Michael Katze, a well-known Ebola and flu researcher at the University of Washington in Seattle, violated the school’s sexual harassment policies with two administrative employees, according to two university investigations obtained by BuzzFeed News, BuzzFeed News’ Azeen Ghorayshi writes.
He hired one of the employees on the implicit condition that she submit to his sexual demands, and the university found that Katze also sexually harassed another administrative employee whom he asked to clean his apartment and purchase marijuana and Percocet for him, among other things.
In December, Katze took the unusual step of suing the university in federal court for violating his rights as a tenured professor. In April, he sued UW and BuzzFeed News to block the release of the investigation documents, including more than 100,000 text messages, emails, and other materials. He lost both suits.
Quick things to know:
LGBT news: The United Nations has voted to appoint its first independent expert responsible for monitoring global LGBT rights. (BuzzFeed News) The Pentagon is repealing its ban on transgender people serving openly in the U.S. military. (BuzzFeed News) And a federal judge halted Mississippi’s anti-LGBT law — which provides protections for those who take action due to their religious objections to same-sex marriage — moments before it was set to go into effect. (BuzzFeed News)

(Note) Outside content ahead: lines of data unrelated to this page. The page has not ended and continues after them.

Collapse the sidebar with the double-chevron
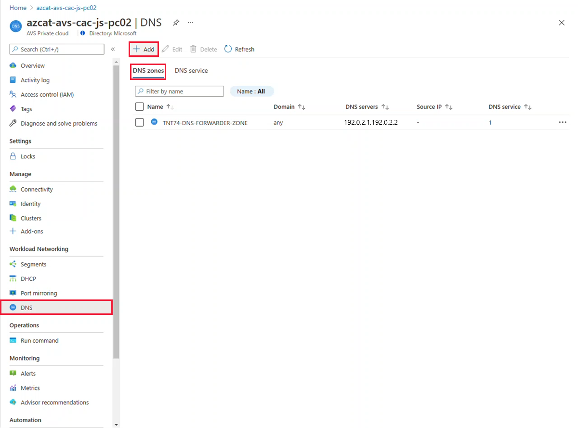 coord(113,49)
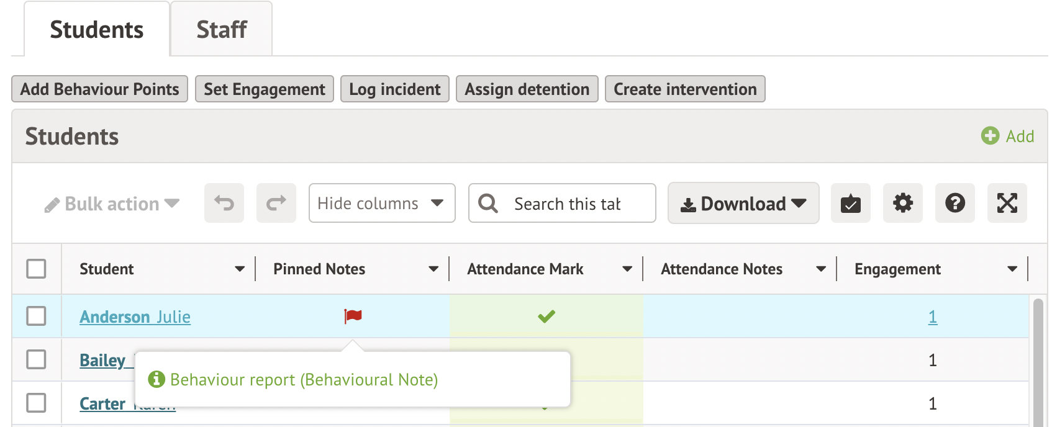Click the red flag for Anderson Julie
The height and width of the screenshot is (427, 1052).
pyautogui.click(x=353, y=317)
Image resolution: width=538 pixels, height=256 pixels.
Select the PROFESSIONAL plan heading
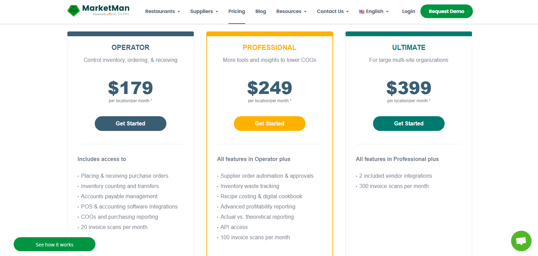click(269, 48)
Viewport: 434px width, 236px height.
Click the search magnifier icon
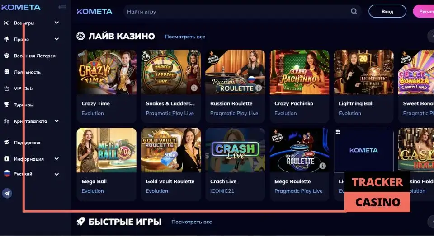point(354,11)
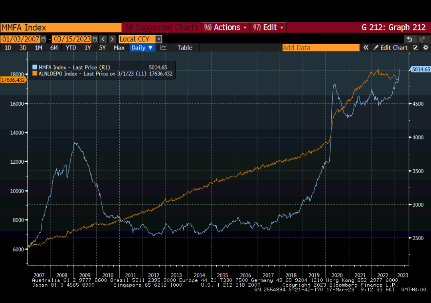Screen dimensions: 431x303
Task: Open chart settings gear icon
Action: (x=425, y=48)
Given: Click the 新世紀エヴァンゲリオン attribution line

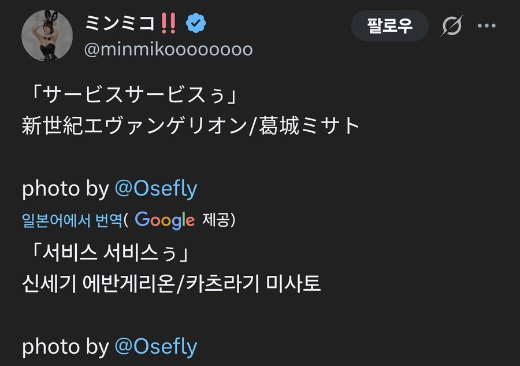Looking at the screenshot, I should (191, 123).
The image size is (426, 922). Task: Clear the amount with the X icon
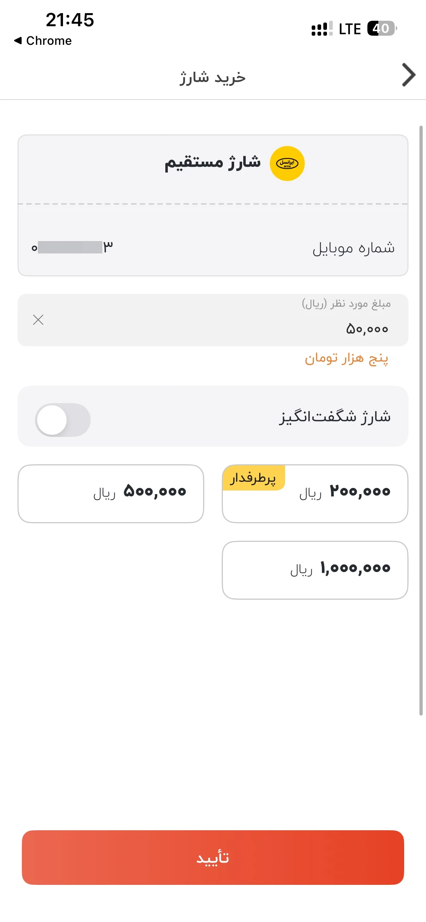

The three suicide bombers behind Istanbul's airport attack were from Russia, Uzbekistan, and Kyrgyzstan, Turkish officials say. These surveillance images show the suspected attackers. (BuzzFeed News)
Adnan Syed, whose conviction for the murder of his ex-girlfriend was the subject of the popular first season of the Serial podcast, is getting a new trial. (BuzzFeed News)
Today marks the 100th anniversary of the beginning of the Battle of the Somme, the biggest conflict seen on the Western Front during World War I. Here are some of the most arresting photos from the war. (BuzzFeed)
A British soldier pays his respects at the grave of a colleague.
In 2008, Barack Obama became the first black president of the United States. Policy aside, the significance of that victory was powerful, personal, and enduring for many. Take a look at these images that show what Obama’s presidency means to young black Americans.
President Obama greets a boy at Calvin Coolidge High School, Washington, D.C., as students, military families, and volunteer service groups work on various projects supporting troops, Jan. 19, 2009.